**YOUR OBJECTIVE**
Reproduce word for word everything in the records below from the line containing "This screenshot has width=999, height=621." down to the line containing "The image size is (1533, 784). coord(512,56)", including both of those lines.

──────── AVAILABLE DATA

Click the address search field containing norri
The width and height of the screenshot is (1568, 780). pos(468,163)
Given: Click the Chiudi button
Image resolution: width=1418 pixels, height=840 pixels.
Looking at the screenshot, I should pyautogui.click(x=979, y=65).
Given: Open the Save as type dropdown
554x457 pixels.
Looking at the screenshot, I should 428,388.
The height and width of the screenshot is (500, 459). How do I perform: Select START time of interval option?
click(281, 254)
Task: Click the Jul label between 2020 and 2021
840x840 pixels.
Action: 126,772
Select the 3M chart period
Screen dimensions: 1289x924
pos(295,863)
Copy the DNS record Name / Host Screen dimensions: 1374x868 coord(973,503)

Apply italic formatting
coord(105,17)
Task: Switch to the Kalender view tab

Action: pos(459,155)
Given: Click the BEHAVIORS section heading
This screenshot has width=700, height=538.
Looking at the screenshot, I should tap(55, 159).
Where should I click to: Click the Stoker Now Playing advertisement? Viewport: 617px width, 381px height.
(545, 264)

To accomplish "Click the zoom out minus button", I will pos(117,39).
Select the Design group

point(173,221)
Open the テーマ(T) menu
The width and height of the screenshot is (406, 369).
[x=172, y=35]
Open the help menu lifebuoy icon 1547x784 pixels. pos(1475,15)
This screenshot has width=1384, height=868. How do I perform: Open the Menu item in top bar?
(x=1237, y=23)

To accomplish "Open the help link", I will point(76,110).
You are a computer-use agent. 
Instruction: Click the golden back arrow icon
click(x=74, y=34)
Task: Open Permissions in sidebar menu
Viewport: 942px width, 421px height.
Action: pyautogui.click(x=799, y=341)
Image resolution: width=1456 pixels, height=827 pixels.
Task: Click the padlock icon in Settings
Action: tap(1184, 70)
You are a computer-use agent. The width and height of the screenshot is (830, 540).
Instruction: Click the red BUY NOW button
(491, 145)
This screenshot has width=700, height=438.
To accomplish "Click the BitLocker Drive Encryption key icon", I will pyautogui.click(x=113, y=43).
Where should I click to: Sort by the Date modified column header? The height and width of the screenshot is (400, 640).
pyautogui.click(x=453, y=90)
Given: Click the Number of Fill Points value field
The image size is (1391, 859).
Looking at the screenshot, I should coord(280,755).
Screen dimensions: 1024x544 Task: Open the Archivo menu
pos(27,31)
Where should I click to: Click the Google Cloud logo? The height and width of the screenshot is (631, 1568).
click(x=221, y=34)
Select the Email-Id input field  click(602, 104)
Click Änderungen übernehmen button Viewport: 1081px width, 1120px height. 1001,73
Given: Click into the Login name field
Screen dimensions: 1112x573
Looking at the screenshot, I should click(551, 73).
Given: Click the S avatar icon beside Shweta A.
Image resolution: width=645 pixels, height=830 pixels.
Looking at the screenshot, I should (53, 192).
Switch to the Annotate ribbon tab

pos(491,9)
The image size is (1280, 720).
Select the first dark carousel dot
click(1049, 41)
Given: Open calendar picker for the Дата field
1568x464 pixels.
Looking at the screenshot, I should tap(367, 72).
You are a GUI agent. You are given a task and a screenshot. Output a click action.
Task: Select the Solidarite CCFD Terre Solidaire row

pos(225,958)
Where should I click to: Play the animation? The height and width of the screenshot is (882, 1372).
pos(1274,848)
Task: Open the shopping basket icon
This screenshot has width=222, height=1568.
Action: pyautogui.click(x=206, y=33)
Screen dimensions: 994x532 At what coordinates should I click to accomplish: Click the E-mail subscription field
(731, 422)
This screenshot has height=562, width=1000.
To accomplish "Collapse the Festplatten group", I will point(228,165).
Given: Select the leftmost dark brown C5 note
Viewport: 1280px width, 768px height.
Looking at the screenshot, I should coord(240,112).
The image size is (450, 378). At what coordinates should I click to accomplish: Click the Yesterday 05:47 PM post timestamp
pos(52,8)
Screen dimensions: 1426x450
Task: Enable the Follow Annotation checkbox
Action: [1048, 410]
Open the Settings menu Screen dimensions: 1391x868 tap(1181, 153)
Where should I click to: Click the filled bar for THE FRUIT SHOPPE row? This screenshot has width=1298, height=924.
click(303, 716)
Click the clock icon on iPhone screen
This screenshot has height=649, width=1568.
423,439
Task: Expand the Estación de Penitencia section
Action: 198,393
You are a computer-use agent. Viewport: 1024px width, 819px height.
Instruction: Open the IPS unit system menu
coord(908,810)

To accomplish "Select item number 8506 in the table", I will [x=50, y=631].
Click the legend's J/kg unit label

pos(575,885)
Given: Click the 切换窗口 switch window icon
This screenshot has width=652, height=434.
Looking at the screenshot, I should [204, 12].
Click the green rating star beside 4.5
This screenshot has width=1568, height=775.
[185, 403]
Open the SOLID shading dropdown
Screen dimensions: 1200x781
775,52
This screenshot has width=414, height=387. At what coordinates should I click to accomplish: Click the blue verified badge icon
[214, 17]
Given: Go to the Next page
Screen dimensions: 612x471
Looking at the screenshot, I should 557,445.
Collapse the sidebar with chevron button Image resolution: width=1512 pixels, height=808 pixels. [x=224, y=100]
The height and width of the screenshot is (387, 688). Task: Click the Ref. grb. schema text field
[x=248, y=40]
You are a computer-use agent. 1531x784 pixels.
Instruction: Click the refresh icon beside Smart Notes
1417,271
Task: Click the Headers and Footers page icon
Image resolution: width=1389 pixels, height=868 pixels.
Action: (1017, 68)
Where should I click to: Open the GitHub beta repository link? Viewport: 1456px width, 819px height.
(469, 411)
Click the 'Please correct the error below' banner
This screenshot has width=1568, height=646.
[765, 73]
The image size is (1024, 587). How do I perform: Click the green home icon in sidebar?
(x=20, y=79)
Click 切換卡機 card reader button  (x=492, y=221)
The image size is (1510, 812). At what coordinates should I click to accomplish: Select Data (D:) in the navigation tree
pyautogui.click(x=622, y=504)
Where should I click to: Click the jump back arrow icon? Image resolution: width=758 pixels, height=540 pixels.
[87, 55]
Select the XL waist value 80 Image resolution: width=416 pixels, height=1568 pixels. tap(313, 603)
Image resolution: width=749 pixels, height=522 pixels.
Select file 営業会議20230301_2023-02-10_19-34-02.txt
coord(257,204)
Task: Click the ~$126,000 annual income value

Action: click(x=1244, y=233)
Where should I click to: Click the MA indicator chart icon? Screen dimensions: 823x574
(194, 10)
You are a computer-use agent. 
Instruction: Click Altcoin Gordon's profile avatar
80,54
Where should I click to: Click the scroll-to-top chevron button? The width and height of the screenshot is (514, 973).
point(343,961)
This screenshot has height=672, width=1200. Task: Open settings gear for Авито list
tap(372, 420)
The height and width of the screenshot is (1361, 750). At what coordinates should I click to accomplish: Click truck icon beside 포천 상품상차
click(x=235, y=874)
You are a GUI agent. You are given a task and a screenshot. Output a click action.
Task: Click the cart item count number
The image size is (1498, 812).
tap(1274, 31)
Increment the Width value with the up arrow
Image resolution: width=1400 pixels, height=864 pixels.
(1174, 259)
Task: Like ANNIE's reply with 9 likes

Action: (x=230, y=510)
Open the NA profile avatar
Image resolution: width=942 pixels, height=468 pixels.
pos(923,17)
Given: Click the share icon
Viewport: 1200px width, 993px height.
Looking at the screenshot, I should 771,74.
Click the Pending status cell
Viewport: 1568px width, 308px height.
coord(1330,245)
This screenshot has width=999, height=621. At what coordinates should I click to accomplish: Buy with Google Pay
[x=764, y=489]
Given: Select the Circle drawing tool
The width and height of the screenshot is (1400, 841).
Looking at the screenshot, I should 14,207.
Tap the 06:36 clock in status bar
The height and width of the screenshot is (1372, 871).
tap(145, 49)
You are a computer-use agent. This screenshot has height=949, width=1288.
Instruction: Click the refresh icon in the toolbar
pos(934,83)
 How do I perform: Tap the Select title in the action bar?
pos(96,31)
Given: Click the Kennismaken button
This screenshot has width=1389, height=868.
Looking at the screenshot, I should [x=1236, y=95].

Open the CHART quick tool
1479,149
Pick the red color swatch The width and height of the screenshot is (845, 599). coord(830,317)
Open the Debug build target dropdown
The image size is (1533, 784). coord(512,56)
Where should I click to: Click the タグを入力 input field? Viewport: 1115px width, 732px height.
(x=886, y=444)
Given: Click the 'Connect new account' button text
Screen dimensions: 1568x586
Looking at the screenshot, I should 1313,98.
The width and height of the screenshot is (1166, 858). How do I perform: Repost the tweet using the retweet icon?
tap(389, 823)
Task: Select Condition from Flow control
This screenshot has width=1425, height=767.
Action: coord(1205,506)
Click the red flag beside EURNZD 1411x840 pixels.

────────────────

**PROBLEM SOLUTION**
This screenshot has width=999, height=621. At what coordinates should I click to accomplish: Buy with Google Pay
[x=764, y=489]
Given: Select the Circle drawing tool
The width and height of the screenshot is (1400, 841).
Looking at the screenshot, I should 14,207.
Tap the 06:36 clock in status bar
The height and width of the screenshot is (1372, 871).
tap(145, 49)
You are a computer-use agent. This screenshot has height=949, width=1288.
Instruction: Click the refresh icon in the toolbar
pos(934,83)
 How do I perform: Tap the Select title in the action bar?
pos(96,31)
Given: Click the Kennismaken button
This screenshot has width=1389, height=868.
Looking at the screenshot, I should [x=1236, y=95].

Open the CHART quick tool
1479,149
Pick the red color swatch The width and height of the screenshot is (845, 599). coord(830,317)
Open the Debug build target dropdown
The image size is (1533, 784). coord(512,56)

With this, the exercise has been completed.